Bull Markets and Bear Hugs
Arthur sat on his porch, watching the palm tree sway in the Florida breeze. At eighty-three, he'd learned that life moved in cycles, much like the stock market he'd studied for decades.
"Grandpa, what's a bull market?" seven-year-old Maya asked, swinging her legs beside him.
Arthur smiled, his weathered hand patting hers. "A bull market is when everything goes up, Maya. When I was your age, my father taught me about the bull and bear of Wall Street. The bull charges forward, horns up. The bear swipes downward." He paused. "But you know what I learned? Life has more bull and bear moments than any market."
Maya's grandmother, Eleanor, emerged from the kitchen with her morning vitamin regimen organized in a plastic organizer—something she did religiously every day. "Your grandfather's being philosophical again," she teased, pressing a kiss to his forehead.
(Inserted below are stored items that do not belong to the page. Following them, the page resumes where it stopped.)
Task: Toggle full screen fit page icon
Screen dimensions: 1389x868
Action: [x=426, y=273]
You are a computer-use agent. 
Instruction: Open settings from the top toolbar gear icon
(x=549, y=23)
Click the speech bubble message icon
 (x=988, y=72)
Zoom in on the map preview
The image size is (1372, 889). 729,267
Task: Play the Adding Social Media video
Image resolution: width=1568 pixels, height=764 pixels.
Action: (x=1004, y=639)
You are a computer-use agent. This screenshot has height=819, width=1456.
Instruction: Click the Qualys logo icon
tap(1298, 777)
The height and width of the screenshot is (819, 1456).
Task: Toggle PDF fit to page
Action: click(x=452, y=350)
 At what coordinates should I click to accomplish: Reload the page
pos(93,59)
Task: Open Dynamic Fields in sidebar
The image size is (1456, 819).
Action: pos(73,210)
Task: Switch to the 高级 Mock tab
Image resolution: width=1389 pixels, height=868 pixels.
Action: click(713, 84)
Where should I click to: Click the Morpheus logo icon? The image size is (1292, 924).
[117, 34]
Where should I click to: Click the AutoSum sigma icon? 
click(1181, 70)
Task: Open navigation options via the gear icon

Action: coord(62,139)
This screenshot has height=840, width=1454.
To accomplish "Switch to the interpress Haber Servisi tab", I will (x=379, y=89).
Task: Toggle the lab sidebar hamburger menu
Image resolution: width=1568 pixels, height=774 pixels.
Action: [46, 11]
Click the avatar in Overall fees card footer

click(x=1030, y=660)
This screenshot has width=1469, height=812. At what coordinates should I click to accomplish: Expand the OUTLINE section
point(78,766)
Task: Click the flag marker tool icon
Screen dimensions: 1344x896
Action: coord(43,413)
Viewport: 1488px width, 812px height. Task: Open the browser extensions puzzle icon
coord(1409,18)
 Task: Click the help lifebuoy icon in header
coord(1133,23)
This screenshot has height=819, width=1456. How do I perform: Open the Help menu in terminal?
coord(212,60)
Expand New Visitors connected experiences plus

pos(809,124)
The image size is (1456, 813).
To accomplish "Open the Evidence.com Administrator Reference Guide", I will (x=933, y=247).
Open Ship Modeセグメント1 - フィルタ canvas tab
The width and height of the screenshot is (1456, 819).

"It's the cable, you see," Arthur continued, pointing to the old coaxial cable still strung along their fence—leftover from when television had brought families together in the living room every evening. "That cable connected us to the world, but family connects us to what matters."
He remembered the day he'd held Maya's mother as a newborn, the way his own father's hands had felt when he taught Arthur to fish, the precious moments that compounded like interest—small daily investments growing into something substantial.
"So in life's bear markets," Arthur told Maya, "when things feel scary or sad, that's when we hold tighter to family. Those are the real bear hugs—warm, protective, full of love. And the bull moments? Those are the celebrations, the births, the graduations."
Eleanor set down orange juice. "Your grandfather's philosophy in a nutshell: life's a market, but love's the only stock that never loses value."
Maya wrapped her small arms around Arthur's neck—a bear hug that felt better than any bull run he'd ever witnessed. The palm tree continued its gentle dance above them, three generations sitting together as the sun climbed higher, ordinary moments accumulating into extraordinary memories.
Arthur closed his eyes, grateful for this portfolio of love, diversified across the years and paying dividends in joy.